__REQUIRED WORK__: Using "door" as the search string, find the matching lines below and copy them.

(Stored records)
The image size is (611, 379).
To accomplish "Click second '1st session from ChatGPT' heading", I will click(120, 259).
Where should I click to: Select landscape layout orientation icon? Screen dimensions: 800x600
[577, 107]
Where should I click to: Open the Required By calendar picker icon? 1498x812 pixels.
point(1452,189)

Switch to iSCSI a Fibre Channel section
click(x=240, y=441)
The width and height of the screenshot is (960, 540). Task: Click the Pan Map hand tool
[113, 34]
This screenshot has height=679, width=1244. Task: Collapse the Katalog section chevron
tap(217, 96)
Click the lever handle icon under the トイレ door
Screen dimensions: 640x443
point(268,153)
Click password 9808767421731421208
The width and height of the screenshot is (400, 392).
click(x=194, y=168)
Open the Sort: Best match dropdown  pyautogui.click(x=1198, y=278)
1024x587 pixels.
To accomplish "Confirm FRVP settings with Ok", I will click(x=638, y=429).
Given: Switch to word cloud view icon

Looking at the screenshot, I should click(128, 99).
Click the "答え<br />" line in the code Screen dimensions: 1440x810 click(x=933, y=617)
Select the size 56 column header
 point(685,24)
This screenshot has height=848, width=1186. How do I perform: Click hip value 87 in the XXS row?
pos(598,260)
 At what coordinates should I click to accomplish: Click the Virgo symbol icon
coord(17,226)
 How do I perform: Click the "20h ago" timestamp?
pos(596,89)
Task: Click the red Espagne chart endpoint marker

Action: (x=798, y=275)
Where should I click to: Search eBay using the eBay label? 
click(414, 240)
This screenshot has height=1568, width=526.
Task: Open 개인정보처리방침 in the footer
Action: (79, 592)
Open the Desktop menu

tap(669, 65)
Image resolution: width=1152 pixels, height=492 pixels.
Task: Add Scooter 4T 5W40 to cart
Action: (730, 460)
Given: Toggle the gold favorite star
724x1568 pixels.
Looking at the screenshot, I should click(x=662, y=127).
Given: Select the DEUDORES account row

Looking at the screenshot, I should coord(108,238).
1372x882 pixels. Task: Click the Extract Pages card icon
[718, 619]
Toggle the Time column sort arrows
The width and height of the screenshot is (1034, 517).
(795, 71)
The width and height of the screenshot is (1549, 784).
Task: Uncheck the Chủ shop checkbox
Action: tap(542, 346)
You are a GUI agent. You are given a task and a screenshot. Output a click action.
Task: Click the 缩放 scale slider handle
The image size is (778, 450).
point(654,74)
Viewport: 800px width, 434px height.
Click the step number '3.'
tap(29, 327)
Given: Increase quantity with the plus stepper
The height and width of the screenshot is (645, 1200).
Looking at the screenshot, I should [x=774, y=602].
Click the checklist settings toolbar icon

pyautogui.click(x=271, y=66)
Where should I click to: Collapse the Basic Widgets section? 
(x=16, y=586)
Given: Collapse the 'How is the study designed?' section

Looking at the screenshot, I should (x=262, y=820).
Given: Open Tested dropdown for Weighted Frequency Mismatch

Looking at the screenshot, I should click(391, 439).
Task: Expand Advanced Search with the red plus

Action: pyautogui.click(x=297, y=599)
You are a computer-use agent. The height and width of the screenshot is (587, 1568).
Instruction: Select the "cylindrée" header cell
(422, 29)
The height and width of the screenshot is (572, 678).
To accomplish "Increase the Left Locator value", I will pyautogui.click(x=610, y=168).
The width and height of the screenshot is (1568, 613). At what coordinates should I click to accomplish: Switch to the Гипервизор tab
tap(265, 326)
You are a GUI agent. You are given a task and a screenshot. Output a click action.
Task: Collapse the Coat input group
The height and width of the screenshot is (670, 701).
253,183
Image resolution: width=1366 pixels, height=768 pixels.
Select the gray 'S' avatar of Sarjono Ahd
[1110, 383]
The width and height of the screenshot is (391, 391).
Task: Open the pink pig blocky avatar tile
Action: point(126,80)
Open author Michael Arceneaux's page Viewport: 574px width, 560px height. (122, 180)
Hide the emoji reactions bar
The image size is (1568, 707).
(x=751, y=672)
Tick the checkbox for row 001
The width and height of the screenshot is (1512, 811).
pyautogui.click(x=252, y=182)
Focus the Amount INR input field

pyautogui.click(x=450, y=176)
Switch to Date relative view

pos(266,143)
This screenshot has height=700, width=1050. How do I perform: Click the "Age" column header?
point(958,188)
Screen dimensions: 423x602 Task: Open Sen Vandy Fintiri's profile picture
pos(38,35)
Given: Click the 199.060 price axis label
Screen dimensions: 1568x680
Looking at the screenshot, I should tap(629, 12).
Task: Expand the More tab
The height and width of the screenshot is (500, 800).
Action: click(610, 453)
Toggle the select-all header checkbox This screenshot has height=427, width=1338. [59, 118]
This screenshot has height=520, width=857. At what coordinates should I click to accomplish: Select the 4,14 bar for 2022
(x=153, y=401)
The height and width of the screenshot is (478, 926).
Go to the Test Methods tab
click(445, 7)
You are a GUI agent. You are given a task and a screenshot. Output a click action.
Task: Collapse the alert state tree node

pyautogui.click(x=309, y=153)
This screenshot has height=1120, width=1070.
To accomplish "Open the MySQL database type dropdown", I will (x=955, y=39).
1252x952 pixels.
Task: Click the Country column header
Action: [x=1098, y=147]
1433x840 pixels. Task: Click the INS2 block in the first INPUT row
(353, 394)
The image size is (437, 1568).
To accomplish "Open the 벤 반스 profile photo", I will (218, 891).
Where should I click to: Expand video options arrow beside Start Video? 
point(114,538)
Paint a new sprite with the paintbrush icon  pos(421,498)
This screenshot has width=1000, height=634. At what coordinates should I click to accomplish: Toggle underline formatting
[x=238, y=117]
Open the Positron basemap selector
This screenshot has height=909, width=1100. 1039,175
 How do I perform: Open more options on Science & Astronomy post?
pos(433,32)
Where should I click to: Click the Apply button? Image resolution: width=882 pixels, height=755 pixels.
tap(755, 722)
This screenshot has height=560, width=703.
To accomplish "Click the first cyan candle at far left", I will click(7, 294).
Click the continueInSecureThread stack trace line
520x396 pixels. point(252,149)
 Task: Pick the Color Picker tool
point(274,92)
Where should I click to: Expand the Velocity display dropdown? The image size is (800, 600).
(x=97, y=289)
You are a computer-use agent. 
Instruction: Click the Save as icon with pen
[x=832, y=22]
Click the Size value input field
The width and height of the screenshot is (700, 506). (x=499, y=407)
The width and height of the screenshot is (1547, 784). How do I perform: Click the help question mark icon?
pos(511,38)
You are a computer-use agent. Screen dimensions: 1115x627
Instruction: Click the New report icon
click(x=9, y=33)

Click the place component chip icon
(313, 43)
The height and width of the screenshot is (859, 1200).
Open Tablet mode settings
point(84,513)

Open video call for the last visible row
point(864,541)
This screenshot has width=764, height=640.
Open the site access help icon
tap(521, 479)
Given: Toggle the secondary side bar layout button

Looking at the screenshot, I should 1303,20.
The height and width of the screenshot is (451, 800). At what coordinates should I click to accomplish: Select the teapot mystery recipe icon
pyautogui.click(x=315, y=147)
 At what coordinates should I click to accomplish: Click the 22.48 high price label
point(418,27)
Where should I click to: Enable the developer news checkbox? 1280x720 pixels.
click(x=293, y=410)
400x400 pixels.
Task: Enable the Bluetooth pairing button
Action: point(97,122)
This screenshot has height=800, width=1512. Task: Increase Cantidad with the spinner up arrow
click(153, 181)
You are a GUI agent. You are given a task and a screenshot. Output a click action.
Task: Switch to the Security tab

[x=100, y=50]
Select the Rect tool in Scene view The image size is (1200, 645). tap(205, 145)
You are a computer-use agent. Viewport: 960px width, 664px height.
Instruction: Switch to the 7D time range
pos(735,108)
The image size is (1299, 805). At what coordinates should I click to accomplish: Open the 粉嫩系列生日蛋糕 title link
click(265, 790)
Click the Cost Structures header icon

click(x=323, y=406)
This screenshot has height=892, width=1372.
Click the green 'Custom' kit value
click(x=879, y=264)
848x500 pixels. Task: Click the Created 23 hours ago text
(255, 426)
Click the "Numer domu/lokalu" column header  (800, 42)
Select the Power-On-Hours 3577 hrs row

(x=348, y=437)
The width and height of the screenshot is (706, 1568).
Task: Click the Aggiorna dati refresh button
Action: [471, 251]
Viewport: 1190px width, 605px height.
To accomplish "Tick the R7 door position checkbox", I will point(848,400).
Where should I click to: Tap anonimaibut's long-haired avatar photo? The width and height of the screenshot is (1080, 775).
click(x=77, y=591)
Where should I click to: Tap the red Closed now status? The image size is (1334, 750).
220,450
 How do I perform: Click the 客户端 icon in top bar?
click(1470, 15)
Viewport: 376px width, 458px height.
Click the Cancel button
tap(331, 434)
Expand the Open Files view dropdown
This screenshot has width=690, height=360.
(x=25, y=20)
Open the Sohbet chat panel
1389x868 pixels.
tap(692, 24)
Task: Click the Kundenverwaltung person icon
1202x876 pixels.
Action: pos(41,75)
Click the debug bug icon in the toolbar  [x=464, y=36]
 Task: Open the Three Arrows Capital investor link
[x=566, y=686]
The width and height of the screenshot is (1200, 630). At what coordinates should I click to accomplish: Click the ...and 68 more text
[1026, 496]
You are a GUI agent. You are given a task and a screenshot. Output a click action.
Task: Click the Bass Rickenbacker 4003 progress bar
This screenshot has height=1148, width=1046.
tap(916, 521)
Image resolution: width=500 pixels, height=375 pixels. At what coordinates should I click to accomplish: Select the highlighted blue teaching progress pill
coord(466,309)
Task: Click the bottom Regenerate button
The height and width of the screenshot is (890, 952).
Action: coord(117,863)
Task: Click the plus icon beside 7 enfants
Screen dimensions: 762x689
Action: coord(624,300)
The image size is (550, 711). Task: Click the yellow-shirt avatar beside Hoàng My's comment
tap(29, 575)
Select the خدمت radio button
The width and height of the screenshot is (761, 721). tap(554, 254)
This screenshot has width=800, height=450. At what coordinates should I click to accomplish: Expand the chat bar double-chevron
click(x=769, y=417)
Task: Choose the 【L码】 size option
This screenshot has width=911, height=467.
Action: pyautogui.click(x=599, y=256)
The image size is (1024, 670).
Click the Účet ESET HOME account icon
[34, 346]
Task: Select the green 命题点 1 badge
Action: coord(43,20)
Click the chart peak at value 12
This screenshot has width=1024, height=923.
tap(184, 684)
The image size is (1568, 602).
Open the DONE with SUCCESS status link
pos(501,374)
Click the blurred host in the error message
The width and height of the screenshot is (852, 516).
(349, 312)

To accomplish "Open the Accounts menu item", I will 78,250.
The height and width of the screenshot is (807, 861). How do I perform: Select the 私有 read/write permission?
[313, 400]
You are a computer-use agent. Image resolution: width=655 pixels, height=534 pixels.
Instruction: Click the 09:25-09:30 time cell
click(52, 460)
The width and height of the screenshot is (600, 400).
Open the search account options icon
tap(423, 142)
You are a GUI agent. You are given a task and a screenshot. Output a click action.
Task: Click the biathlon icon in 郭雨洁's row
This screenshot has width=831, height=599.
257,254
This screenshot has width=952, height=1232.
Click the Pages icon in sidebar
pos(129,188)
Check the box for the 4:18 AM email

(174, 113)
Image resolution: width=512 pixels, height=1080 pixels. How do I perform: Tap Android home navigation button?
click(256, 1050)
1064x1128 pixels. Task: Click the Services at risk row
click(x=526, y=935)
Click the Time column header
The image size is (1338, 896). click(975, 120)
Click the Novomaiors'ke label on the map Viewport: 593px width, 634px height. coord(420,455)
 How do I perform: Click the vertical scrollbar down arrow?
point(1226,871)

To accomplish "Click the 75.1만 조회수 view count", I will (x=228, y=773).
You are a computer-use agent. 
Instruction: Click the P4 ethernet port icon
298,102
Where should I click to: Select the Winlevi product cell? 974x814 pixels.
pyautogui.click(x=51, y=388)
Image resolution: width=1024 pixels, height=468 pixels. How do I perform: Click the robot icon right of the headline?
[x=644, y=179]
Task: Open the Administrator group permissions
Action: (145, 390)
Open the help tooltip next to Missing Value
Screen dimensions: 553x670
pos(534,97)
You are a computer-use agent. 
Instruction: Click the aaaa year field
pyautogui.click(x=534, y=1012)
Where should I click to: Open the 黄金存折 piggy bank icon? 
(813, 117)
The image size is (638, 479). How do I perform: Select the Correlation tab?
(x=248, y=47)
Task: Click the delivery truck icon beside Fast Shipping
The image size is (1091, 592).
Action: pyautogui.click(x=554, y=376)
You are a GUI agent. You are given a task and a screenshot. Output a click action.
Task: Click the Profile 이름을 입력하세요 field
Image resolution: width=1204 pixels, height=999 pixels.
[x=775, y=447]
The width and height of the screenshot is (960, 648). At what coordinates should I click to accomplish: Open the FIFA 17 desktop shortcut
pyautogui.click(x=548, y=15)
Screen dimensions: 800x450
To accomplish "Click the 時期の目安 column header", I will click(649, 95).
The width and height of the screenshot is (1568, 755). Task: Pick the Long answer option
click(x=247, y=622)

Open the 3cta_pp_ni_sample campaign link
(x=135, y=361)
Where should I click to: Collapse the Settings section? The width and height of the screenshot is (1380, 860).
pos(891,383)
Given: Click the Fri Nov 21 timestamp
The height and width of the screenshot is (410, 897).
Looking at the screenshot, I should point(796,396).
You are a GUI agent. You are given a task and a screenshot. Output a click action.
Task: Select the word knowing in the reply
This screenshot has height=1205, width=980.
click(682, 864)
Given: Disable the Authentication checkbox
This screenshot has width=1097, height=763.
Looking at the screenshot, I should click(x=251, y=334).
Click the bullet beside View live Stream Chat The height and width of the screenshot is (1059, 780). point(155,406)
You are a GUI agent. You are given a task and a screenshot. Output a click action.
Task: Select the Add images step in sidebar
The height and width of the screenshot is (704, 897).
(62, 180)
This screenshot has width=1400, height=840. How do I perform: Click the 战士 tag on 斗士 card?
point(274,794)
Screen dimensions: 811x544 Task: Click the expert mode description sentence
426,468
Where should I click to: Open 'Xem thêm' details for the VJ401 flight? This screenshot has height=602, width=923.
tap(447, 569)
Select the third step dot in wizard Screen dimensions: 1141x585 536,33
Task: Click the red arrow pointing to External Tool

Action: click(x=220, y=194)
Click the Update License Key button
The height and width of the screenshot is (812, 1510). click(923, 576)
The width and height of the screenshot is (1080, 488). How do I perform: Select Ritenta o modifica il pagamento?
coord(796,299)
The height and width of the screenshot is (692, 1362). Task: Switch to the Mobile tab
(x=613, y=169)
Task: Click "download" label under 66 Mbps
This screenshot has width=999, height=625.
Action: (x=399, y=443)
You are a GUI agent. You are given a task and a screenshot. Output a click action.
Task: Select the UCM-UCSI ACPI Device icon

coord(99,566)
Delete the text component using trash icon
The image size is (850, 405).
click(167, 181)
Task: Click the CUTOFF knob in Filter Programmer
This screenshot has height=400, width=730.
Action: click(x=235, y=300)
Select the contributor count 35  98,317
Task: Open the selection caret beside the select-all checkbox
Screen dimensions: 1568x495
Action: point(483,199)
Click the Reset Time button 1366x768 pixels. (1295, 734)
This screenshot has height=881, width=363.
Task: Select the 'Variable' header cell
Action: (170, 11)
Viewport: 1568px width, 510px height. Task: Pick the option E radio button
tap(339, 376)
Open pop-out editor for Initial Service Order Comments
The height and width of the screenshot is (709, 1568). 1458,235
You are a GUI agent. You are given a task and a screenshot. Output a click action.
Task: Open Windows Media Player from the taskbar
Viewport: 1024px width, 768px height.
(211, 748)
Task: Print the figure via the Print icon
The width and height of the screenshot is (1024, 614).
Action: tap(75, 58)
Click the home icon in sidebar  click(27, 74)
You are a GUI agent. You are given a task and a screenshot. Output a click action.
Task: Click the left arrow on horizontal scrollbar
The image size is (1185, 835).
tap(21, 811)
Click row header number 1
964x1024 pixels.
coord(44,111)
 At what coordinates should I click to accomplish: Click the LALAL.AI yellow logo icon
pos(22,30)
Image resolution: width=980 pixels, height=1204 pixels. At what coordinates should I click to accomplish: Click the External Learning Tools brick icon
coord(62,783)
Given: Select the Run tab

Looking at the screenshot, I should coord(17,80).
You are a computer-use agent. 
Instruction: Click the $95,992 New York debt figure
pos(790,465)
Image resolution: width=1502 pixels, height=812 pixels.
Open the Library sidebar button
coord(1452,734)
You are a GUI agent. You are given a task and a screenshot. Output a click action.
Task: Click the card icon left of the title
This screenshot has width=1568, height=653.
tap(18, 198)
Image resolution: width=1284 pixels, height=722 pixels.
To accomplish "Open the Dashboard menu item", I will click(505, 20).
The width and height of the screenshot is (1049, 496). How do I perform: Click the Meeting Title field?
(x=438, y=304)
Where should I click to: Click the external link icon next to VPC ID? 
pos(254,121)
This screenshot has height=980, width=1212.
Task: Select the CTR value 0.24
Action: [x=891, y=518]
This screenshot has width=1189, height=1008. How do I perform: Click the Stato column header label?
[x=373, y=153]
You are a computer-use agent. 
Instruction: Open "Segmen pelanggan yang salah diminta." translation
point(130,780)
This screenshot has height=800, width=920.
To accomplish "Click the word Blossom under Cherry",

__WRITTEN REPLY__:
Click the lever handle icon under the トイレ door
To accomplish "Tick the R7 door position checkbox", I will point(848,400).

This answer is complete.